Corresponding to the above description, according to the present invention, the microwave detection method includes the following steps:
A. feeding the transmitting antenna with an excitation signal with a phase difference larger than 90 degrees in the polarization direction of the transmitting antenna tending to linear polarization by a phase difference feeding mode so as to realize differential feeding of the transmitting antenna with the phase difference larger than 90 degrees;
B. accessing the echo signals with phase difference of about 180 degrees and in a balanced differential signal form from the receiving antenna; and
C. outputting the doppler intermediate frequency signal in a single-ended signal form with a frequency/phase difference between the excitation signal and the echo signal in a mixing processing step and a differential-to-single-ended processing step based on step (C1) or step (C2), wherein in step (C1), the echo signal in a single-ended signal form is output based on the differential-to-single-ended processing of the echo signal in a balanced differential signal form by the differential-to-single-ended circuit, and the doppler intermediate frequency signal in a single-ended signal form is output based on the mixing processing of the excitation signal and the echo signal in a balanced differential signal form by the mixing circuit, wherein in step (C2), the doppler intermediate frequency signal in a balanced differential signal form is output based on the mixing processing of the excitation signal and the echo signal in a balanced differential signal form by the mixing circuit, and the doppler intermediate frequency signal in a single-ended signal form is output based on the differential-to-single-ended processing of the doppler intermediate frequency signal in a balanced differential signal form by the differential-to single-ended circuit.
In some embodiments of the present invention, corresponding to fig. 2A, the transmitting antenna is configured with a ground reference 11 and a radiation source 12 in a planar patch antenna configuration, wherein the radiation source 12 is configured on one side of the ground reference 11 in a spaced state from the ground reference 11, the radiation source 12 is configured in a unit radiation source configuration, the radiation source 12 has a single number of radiation elements 121, the radiation element 121 has two feeding points 1211, wherein the two feeding points 1211 are arranged in an inverted phase, a connection direction corresponding to one of the feeding points 1211 to a physical central point 1212 of the radiation element 121 and a connection direction corresponding to the other of the feeding points 1211 to a physical central point 1212 of the radiation element 121 coincide with each other, and then the radiation element 121 has a polarization configuration of linear polarization in a state where the feeding points 1211 are connected to an excitation signal and uses the connection direction of the two feeding points 1211 as a linear polarization direction, and thus in a manner of phase-difference feeding, and the two feeding points 1211 of the radiation element 121 are connected to a polarization state of the excitation signal having a phase difference of more than 90 ° to realize a differential feeding to the transmitting antenna with the polarization direction of the transmitting antenna.

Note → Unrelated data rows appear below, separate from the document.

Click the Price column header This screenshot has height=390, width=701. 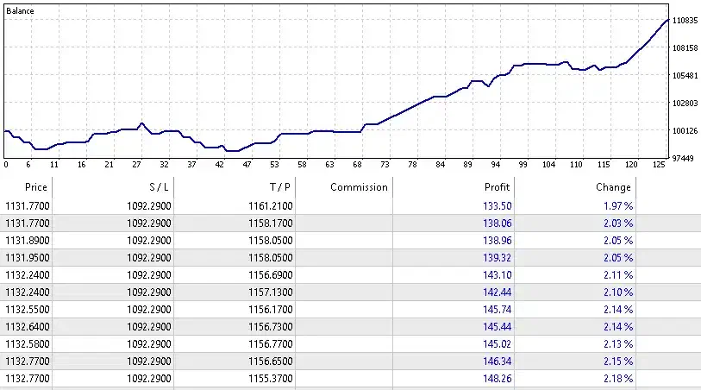[x=36, y=187]
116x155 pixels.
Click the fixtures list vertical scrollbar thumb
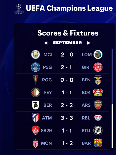pyautogui.click(x=112, y=126)
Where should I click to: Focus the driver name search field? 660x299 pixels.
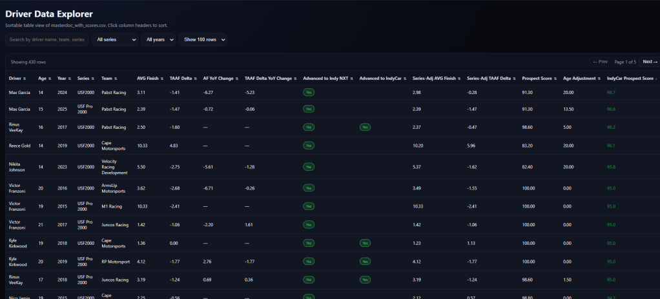[47, 40]
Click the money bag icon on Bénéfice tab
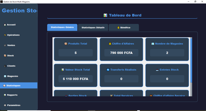Viewport: 206px width, 111px height. [118, 27]
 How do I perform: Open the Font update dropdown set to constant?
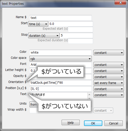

In some embodiments of the present invention, corresponding to fig. 2B, the transmitting antenna is configured with a ground reference 11 and a radiation source 12 in a planar patch antenna configuration, wherein the radiation source 12 is configured on one side of the ground reference 11 in a spaced state from the ground reference 11, the radiation source 12 is configured in a binary radiation source configuration, the radiation source 12 has two radiation elements 121, each of the radiation elements 121 has a feeding point 1211, two of the radiation elements 121 are arranged in an inverted phase, a direction of a connection line from the feeding point 1211 to a physical central point 1212 of one of the radiation elements 121 is opposite to a direction of a connection line from the feeding point 1211 to a physical central point of the other radiation element 121, and then two of the radiation elements 121 have a linear polarization configuration in a state where two of the feeding points 1211 are connected to an excitation signal, and have a linear polarization direction of the feeding point 1211 as a linear polarization direction, so that a differential feeding is realized in a state where two of the feeding points 1211 of two radiation elements 121 are connected to the excitation signal with a difference of more than 90 ° in the linear polarization direction of the transmitting antenna.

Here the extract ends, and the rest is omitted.